▶ [Given request] Copy the rows from the start through the line containing "pos(625,426)", inclusive, replacing "pixels" with "px" and changing nothing else.

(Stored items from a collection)
>>>>>

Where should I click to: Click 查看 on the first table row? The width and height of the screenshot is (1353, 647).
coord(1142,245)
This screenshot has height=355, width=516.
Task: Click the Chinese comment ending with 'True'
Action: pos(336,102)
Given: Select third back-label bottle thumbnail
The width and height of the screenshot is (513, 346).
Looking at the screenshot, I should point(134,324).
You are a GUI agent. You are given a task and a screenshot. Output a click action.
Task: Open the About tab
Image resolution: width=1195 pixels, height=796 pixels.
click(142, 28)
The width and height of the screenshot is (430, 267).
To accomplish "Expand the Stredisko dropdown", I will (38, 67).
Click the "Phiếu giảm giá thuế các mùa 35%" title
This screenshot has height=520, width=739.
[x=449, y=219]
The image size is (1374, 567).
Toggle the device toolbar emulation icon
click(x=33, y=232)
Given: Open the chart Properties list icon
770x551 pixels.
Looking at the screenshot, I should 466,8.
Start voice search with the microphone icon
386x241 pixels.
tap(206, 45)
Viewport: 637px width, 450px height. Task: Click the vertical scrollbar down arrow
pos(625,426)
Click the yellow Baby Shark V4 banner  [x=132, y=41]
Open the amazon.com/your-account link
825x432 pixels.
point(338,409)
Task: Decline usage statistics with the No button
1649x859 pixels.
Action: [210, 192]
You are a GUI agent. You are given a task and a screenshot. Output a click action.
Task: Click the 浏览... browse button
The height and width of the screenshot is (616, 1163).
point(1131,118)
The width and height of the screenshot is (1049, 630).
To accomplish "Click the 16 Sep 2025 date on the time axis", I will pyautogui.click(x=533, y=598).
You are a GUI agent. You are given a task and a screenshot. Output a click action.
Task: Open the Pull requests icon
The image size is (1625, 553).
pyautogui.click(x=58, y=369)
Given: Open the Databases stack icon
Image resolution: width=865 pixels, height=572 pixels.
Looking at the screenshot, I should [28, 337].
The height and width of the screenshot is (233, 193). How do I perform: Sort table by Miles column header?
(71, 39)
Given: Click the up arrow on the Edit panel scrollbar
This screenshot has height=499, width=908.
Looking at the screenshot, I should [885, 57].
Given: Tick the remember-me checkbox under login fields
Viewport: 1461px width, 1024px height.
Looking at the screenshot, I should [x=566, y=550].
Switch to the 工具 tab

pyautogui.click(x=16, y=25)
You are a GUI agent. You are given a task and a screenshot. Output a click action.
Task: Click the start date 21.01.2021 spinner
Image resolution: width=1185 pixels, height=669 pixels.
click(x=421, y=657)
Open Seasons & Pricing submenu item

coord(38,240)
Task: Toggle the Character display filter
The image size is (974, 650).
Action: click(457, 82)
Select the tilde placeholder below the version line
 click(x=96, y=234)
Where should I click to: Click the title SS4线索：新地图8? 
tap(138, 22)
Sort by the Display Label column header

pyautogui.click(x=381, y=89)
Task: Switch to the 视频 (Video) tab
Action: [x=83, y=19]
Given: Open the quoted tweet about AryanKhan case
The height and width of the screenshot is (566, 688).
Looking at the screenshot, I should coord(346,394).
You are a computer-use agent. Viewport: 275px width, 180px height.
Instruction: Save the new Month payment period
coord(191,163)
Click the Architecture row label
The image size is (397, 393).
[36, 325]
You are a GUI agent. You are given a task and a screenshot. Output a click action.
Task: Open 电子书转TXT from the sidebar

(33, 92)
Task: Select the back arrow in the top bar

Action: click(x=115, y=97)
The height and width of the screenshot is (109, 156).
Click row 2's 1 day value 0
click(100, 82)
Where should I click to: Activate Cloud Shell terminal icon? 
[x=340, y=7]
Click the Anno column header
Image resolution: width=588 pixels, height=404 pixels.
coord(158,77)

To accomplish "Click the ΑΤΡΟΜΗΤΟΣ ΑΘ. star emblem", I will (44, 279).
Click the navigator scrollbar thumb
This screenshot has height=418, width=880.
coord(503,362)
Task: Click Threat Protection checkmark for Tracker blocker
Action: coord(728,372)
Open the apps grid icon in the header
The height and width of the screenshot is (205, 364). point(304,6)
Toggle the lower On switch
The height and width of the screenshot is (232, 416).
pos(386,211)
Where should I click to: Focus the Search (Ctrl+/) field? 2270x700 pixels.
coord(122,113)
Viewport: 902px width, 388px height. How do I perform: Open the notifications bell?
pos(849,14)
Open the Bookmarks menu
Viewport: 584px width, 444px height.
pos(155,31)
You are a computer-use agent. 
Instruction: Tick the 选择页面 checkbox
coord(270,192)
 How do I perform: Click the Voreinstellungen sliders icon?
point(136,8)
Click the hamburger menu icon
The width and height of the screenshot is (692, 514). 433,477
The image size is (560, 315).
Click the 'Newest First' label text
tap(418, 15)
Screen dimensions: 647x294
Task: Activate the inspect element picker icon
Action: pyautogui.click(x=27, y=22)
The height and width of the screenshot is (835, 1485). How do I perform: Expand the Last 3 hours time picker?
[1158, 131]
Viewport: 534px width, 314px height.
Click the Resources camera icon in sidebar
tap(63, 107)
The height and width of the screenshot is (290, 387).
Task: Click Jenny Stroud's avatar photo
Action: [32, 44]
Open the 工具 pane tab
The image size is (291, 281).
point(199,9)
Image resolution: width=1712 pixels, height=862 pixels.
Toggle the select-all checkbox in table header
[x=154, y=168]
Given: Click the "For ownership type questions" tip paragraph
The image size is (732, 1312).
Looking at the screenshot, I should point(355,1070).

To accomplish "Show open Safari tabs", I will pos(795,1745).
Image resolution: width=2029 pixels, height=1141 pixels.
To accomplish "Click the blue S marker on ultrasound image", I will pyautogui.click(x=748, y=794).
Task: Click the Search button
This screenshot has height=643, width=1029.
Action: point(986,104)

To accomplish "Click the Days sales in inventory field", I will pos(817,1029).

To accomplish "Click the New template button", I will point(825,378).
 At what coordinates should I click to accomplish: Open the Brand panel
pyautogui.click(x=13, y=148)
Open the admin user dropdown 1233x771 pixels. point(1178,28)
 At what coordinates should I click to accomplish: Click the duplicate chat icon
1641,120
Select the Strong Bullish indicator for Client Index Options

<<<<<

▶ [Answer below]
Where should I click to: Click 查看 on the first table row? The width and height of the screenshot is (1353, 647).
coord(1142,245)
This screenshot has height=355, width=516.
Task: Click the Chinese comment ending with 'True'
Action: pos(336,102)
Given: Select third back-label bottle thumbnail
The width and height of the screenshot is (513, 346).
Looking at the screenshot, I should point(134,324).
You are a GUI agent. You are given a task and a screenshot. Output a click action.
Task: Open the About tab
Image resolution: width=1195 px, height=796 px.
click(142, 28)
The width and height of the screenshot is (430, 267).
To accomplish "Expand the Stredisko dropdown", I will (38, 67).
Click the "Phiếu giảm giá thuế các mùa 35%" title
This screenshot has height=520, width=739.
[x=449, y=219]
The image size is (1374, 567).
Toggle the device toolbar emulation icon
click(x=33, y=232)
Given: Open the chart Properties list icon
770x551 px.
Looking at the screenshot, I should 466,8.
Start voice search with the microphone icon
386x241 px.
tap(206, 45)
Viewport: 637px width, 450px height. Task: Click the vertical scrollbar down arrow
pos(625,426)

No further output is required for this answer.